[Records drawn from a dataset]
"""
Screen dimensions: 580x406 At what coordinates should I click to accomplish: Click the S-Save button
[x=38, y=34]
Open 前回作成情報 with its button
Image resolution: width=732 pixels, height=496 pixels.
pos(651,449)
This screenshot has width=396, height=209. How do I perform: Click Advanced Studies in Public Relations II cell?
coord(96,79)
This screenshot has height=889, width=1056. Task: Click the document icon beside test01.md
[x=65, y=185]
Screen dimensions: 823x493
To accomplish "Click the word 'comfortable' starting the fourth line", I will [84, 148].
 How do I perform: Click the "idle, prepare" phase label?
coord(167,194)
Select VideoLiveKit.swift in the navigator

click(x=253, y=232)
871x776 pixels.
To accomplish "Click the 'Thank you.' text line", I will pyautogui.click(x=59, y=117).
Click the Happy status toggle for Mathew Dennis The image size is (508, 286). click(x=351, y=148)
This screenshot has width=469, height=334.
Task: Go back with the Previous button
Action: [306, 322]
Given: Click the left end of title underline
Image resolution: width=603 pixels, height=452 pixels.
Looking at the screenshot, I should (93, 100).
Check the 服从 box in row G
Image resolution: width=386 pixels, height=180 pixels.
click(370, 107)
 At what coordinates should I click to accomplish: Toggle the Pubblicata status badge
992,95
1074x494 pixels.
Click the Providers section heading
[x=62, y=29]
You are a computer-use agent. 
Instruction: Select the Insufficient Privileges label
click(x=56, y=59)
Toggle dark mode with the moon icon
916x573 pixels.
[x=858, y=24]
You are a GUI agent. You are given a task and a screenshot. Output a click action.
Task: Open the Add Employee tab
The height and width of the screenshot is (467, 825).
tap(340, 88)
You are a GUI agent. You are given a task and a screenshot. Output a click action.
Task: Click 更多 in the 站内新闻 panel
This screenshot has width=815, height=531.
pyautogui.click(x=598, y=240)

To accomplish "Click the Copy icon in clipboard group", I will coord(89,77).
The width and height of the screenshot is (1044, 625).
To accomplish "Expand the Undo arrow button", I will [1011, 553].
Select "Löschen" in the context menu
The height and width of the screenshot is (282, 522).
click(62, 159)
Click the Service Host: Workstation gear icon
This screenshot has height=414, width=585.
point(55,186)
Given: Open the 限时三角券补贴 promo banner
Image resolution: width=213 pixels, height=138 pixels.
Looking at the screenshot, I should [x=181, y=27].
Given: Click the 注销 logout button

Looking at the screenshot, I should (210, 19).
"""
**PROBLEM REQUIREMENTS**:
Once you have read the data, copy all of it out exactly.

**TASK ANSWER**:
Screen dimensions: 580x406 At what coordinates should I click to accomplish: Click the S-Save button
[x=38, y=34]
Open 前回作成情報 with its button
Image resolution: width=732 pixels, height=496 pixels.
pos(651,449)
This screenshot has width=396, height=209. How do I perform: Click Advanced Studies in Public Relations II cell?
coord(96,79)
This screenshot has height=889, width=1056. Task: Click the document icon beside test01.md
[x=65, y=185]
Screen dimensions: 823x493
To accomplish "Click the word 'comfortable' starting the fourth line", I will [84, 148].
 How do I perform: Click the "idle, prepare" phase label?
coord(167,194)
Select VideoLiveKit.swift in the navigator

click(x=253, y=232)
871x776 pixels.
To accomplish "Click the 'Thank you.' text line", I will pyautogui.click(x=59, y=117).
Click the Happy status toggle for Mathew Dennis The image size is (508, 286). click(x=351, y=148)
This screenshot has width=469, height=334.
Task: Go back with the Previous button
Action: [306, 322]
Given: Click the left end of title underline
Image resolution: width=603 pixels, height=452 pixels.
Looking at the screenshot, I should (93, 100).
Check the 服从 box in row G
Image resolution: width=386 pixels, height=180 pixels.
click(370, 107)
 At what coordinates should I click to accomplish: Toggle the Pubblicata status badge
992,95
1074x494 pixels.
Click the Providers section heading
[x=62, y=29]
You are a computer-use agent. 
Instruction: Select the Insufficient Privileges label
click(x=56, y=59)
Toggle dark mode with the moon icon
916x573 pixels.
[x=858, y=24]
You are a GUI agent. You are given a task and a screenshot. Output a click action.
Task: Open the Add Employee tab
The height and width of the screenshot is (467, 825).
tap(340, 88)
You are a GUI agent. You are given a task and a screenshot. Output a click action.
Task: Click 更多 in the 站内新闻 panel
This screenshot has width=815, height=531.
pyautogui.click(x=598, y=240)

To accomplish "Click the Copy icon in clipboard group", I will coord(89,77).
The width and height of the screenshot is (1044, 625).
To accomplish "Expand the Undo arrow button", I will [1011, 553].
Select "Löschen" in the context menu
The height and width of the screenshot is (282, 522).
click(62, 159)
Click the Service Host: Workstation gear icon
This screenshot has height=414, width=585.
point(55,186)
Given: Open the 限时三角券补贴 promo banner
Image resolution: width=213 pixels, height=138 pixels.
Looking at the screenshot, I should [x=181, y=27].
Given: Click the 注销 logout button

Looking at the screenshot, I should (210, 19).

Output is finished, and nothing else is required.